◆ What is being asked:
Scan the listing below for "screenshot", then report every line that has it.

◆ Records for this exercise:
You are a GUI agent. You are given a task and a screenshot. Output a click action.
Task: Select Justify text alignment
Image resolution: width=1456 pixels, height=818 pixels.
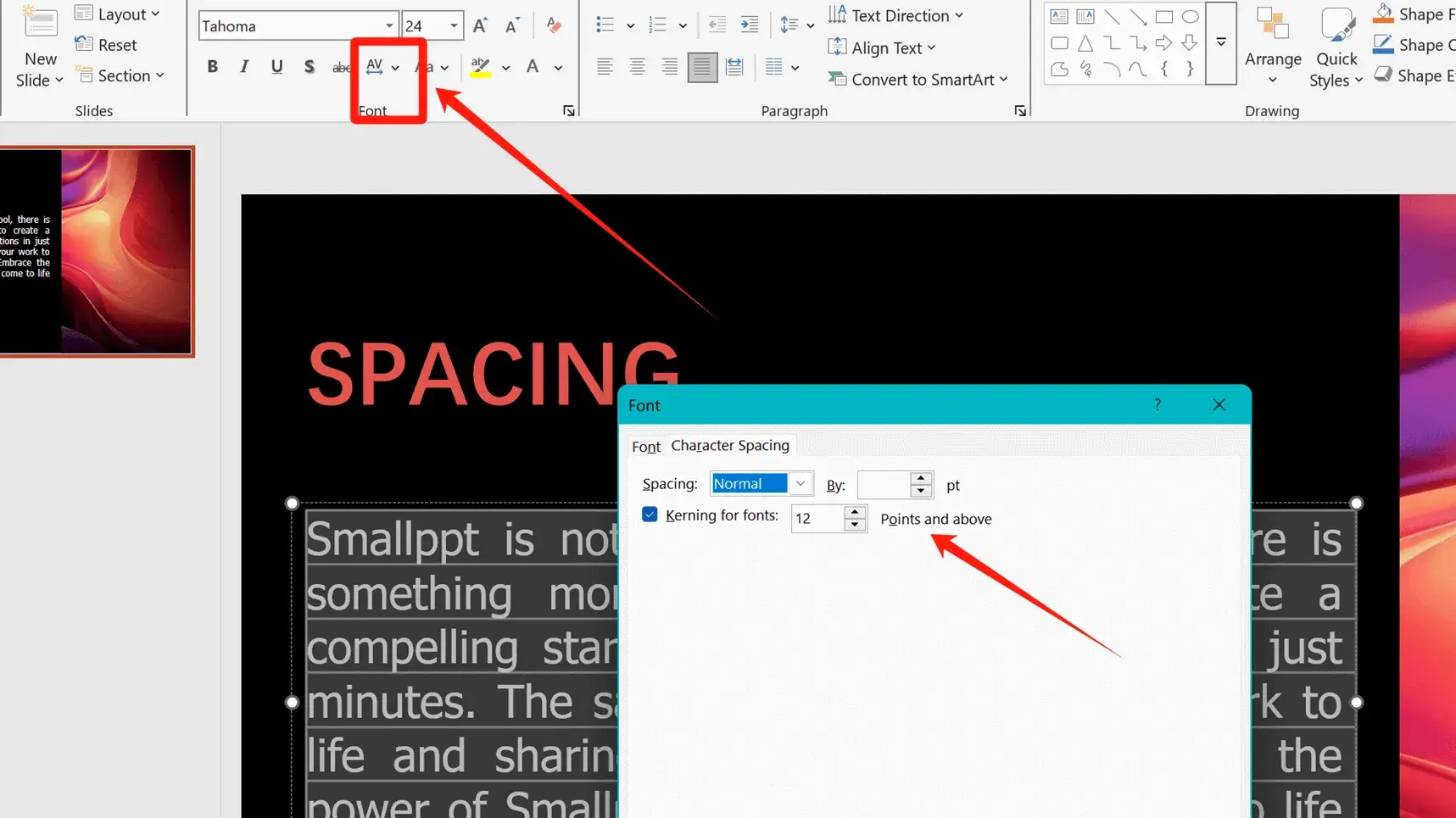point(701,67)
...
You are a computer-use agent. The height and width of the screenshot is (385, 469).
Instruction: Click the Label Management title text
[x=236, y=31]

◆ Solution to this exercise:
You are a GUI agent. You are given a task and a screenshot. Output a click action.
You are a computer-use agent. The height and width of the screenshot is (385, 469).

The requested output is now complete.